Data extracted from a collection
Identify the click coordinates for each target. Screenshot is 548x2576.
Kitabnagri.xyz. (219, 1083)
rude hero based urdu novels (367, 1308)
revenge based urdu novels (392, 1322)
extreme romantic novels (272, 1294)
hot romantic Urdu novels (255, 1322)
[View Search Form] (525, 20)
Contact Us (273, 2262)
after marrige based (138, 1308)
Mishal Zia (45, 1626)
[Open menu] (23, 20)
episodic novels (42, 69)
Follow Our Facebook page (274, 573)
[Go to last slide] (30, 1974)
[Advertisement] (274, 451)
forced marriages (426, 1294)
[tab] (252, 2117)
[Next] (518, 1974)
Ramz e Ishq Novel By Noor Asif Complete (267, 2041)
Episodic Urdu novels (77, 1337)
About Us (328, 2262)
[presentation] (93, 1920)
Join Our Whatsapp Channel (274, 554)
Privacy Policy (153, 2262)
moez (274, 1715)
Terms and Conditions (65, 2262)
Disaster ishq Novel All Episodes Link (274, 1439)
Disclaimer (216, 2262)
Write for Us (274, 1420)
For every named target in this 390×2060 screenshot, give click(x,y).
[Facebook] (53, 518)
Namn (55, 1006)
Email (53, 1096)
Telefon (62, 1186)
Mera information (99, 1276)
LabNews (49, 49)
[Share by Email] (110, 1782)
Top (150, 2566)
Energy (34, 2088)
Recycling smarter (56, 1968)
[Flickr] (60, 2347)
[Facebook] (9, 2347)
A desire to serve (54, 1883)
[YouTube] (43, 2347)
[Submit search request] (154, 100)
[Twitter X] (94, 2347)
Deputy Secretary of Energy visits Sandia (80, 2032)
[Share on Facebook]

Assigned task. Every entry must come back exactly as written above.

Your solution.
Identify the click coordinates for each target. Screenshot is 548x2576.
Kitabnagri.xyz. (219, 1083)
rude hero based urdu novels (367, 1308)
revenge based urdu novels (392, 1322)
extreme romantic novels (272, 1294)
hot romantic Urdu novels (255, 1322)
[View Search Form] (525, 20)
Contact Us (273, 2262)
after marrige based (138, 1308)
Mishal Zia (45, 1626)
[Open menu] (23, 20)
episodic novels (42, 69)
Follow Our Facebook page (274, 573)
[Go to last slide] (30, 1974)
[Advertisement] (274, 451)
forced marriages (426, 1294)
[tab] (252, 2117)
[Next] (518, 1974)
Ramz e Ishq Novel By Noor Asif Complete (267, 2041)
Episodic Urdu novels (77, 1337)
About Us (328, 2262)
[presentation] (93, 1920)
Join Our Whatsapp Channel (274, 554)
Privacy Policy (153, 2262)
moez (274, 1715)
Terms and Conditions (65, 2262)
Disaster ishq Novel All Episodes Link (274, 1439)
Disclaimer (216, 2262)
Write for Us (274, 1420)
For every named target in this 390×2060 screenshot, give click(x,y).
[Facebook] (53, 518)
Namn (55, 1006)
Email (53, 1096)
Telefon (62, 1186)
Mera information (99, 1276)
LabNews (49, 49)
[Share by Email] (110, 1782)
Top (150, 2566)
Energy (34, 2088)
Recycling smarter (56, 1968)
[Flickr] (60, 2347)
[Facebook] (9, 2347)
A desire to serve (54, 1883)
[YouTube] (43, 2347)
[Submit search request] (154, 100)
[Twitter X] (94, 2347)
Deputy Secretary of Energy visits Sandia (80, 2032)
[Share on Facebook]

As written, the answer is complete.